## [ASSIGNED TASK]
What is wanted is the line holding "Viewport: 1270px width, 952px" and every later line through the end of the entries, set down exactly.

## [PROVIDED RECORDS]
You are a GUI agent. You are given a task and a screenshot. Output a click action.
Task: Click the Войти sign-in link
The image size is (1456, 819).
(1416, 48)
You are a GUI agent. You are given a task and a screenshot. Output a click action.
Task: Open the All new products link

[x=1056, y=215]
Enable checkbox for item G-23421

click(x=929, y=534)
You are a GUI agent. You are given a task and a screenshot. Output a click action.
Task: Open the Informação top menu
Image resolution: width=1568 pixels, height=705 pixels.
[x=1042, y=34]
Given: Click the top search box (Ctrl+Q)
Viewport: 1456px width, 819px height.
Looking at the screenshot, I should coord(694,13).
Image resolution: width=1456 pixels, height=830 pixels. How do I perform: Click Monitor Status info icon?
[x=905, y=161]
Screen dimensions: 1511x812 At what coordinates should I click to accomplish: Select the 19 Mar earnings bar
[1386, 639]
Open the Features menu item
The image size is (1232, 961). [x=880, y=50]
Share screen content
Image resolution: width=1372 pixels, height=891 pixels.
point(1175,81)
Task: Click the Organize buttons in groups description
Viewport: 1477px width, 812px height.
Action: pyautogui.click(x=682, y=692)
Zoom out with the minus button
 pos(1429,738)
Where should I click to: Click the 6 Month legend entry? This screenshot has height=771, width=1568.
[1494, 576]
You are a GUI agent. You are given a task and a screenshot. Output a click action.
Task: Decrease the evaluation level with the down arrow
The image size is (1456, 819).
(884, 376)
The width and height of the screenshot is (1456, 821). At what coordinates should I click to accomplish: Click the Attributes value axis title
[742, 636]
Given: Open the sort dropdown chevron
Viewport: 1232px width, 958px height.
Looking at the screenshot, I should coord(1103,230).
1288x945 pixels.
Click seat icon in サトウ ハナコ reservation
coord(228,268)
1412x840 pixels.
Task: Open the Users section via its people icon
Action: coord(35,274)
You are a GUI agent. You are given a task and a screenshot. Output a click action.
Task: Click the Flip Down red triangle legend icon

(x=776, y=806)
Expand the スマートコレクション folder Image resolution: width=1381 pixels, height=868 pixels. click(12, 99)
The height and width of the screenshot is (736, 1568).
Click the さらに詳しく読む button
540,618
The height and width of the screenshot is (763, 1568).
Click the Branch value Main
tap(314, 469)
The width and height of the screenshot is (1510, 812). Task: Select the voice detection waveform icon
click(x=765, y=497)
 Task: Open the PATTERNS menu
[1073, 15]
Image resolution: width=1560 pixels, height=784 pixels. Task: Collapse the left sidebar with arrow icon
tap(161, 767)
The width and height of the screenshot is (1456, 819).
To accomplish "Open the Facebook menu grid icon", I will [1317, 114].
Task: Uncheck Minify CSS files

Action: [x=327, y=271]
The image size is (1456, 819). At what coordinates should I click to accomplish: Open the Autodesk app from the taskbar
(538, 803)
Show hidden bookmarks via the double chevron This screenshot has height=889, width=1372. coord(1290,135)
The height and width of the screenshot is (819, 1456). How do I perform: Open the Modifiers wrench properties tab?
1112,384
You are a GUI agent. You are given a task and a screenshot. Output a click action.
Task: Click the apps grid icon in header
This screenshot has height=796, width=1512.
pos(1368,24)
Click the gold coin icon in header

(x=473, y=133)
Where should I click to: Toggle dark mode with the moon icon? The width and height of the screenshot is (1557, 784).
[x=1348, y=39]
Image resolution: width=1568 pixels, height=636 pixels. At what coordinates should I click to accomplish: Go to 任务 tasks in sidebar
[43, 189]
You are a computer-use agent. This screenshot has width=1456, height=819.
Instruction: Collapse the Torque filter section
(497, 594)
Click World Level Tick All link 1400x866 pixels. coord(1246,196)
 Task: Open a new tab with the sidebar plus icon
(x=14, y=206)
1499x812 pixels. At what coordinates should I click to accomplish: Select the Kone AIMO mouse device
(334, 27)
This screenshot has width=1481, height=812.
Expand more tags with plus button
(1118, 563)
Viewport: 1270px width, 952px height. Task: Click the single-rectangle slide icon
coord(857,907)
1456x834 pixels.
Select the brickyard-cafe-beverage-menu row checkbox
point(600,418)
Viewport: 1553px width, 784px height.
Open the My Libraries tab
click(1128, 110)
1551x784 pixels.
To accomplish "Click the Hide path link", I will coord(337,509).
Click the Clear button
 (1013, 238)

## [RESPONSE BOX]
Viewport: 1270px width, 952px height. Task: Click the single-rectangle slide icon
coord(857,907)
1456x834 pixels.
Select the brickyard-cafe-beverage-menu row checkbox
point(600,418)
Viewport: 1553px width, 784px height.
Open the My Libraries tab
click(1128, 110)
1551x784 pixels.
To accomplish "Click the Hide path link", I will coord(337,509).
Click the Clear button
 (1013, 238)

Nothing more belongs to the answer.